## Exercise objective
Each line below from the one containing "Toggle the Ray Tracing checkbox" through the one containing "This screenshot has height=619, width=1000." is to be given again exactly, and no line outside that span.

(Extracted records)
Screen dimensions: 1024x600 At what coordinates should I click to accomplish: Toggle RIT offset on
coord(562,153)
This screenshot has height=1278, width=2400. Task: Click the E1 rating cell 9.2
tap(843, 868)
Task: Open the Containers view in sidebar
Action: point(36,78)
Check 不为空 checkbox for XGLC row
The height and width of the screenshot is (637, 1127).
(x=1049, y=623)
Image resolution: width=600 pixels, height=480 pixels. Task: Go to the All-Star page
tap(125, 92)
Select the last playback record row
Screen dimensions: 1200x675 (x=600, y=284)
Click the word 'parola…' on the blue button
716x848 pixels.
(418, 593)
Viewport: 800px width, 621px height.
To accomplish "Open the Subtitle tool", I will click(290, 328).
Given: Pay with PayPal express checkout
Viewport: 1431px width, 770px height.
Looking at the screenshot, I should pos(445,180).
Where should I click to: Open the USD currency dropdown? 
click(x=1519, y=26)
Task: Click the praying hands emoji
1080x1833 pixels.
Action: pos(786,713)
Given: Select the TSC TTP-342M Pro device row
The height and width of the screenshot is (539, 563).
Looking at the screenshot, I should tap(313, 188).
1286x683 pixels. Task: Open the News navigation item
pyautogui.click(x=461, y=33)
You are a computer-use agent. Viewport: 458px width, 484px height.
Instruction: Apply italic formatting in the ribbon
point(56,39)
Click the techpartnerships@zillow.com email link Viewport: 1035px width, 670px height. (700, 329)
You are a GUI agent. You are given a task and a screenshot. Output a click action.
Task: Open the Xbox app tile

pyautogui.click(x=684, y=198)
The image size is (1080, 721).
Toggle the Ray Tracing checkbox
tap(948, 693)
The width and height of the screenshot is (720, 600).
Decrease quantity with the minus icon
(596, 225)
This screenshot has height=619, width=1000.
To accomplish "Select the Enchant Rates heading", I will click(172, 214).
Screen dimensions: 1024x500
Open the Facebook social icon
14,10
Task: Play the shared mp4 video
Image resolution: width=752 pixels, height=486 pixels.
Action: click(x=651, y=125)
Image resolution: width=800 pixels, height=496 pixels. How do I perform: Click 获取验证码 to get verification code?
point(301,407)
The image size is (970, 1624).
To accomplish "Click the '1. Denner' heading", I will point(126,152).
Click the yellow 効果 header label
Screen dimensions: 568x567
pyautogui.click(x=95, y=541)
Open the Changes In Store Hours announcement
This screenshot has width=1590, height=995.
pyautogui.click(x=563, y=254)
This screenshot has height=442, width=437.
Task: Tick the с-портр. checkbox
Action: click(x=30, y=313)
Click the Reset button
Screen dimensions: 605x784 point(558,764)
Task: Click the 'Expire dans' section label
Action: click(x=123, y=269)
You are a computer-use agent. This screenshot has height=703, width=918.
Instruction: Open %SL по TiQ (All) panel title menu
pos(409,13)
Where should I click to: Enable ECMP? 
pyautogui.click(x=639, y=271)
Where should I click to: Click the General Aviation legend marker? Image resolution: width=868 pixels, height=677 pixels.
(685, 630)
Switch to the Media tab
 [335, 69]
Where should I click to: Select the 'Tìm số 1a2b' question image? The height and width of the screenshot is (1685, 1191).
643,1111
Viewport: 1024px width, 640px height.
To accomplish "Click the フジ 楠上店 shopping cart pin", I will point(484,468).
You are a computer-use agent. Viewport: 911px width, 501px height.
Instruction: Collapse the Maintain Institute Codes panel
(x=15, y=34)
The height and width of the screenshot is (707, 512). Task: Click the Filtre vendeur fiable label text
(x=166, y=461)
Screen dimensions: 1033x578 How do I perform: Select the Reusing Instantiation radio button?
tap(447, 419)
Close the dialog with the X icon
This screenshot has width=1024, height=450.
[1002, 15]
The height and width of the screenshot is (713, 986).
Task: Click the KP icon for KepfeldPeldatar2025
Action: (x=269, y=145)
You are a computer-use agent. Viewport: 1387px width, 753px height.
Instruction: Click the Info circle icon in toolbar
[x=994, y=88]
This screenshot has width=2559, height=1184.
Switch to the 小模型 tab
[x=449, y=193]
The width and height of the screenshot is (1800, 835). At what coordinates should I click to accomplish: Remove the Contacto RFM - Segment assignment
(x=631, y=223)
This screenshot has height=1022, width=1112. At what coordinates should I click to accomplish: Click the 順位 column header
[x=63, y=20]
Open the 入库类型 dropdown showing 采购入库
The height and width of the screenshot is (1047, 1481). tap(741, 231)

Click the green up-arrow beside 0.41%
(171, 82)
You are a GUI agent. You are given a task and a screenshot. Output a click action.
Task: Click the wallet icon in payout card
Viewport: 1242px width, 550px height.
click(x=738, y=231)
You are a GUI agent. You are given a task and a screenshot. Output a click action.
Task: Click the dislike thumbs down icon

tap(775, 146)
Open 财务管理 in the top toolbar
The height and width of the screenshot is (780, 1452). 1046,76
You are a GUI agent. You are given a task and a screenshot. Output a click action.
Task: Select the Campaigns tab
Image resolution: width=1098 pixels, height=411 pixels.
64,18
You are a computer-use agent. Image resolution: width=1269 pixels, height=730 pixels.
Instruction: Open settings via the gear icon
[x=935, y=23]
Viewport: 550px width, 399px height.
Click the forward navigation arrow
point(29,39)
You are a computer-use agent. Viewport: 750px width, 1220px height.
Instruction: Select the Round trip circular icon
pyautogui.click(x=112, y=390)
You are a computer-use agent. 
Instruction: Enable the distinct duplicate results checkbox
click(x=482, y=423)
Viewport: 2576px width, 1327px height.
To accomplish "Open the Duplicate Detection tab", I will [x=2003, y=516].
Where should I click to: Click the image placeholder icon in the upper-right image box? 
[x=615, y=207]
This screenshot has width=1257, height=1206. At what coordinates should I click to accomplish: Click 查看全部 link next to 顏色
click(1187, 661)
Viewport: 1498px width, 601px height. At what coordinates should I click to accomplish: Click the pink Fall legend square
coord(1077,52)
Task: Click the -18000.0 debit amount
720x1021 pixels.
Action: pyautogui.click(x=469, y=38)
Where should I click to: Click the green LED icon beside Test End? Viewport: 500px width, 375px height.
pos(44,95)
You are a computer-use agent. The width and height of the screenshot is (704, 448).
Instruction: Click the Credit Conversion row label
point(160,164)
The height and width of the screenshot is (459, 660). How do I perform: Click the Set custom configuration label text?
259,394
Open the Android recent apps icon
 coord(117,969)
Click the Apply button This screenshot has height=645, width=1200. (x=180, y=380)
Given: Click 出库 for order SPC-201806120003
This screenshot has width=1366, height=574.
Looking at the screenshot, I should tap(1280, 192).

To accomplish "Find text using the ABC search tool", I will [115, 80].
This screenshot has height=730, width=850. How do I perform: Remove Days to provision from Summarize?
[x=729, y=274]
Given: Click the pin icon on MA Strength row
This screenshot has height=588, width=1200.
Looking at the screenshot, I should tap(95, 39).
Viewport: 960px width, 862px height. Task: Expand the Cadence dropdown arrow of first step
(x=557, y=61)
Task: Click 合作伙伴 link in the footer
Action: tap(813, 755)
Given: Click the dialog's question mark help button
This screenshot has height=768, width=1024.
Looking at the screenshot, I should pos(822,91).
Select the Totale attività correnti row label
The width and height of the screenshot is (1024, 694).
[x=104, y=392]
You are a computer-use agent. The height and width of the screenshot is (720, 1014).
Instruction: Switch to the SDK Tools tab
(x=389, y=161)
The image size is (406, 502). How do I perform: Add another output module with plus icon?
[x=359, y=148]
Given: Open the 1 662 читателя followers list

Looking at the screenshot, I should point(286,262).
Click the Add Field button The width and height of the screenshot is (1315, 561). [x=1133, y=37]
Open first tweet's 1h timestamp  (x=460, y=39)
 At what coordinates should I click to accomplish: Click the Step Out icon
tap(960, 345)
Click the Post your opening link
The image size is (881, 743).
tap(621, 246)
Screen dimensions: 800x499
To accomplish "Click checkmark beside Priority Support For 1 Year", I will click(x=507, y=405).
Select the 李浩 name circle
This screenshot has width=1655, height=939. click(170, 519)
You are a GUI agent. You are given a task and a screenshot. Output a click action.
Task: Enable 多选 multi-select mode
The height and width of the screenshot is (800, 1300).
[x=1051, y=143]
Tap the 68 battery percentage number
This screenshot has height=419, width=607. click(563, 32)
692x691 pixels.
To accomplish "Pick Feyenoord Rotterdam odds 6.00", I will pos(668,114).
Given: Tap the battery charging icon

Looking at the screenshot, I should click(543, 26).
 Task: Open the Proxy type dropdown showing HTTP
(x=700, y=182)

## Your response
Toggle the Ray Tracing checkbox
tap(948, 693)
The width and height of the screenshot is (720, 600).
Decrease quantity with the minus icon
(596, 225)
This screenshot has height=619, width=1000.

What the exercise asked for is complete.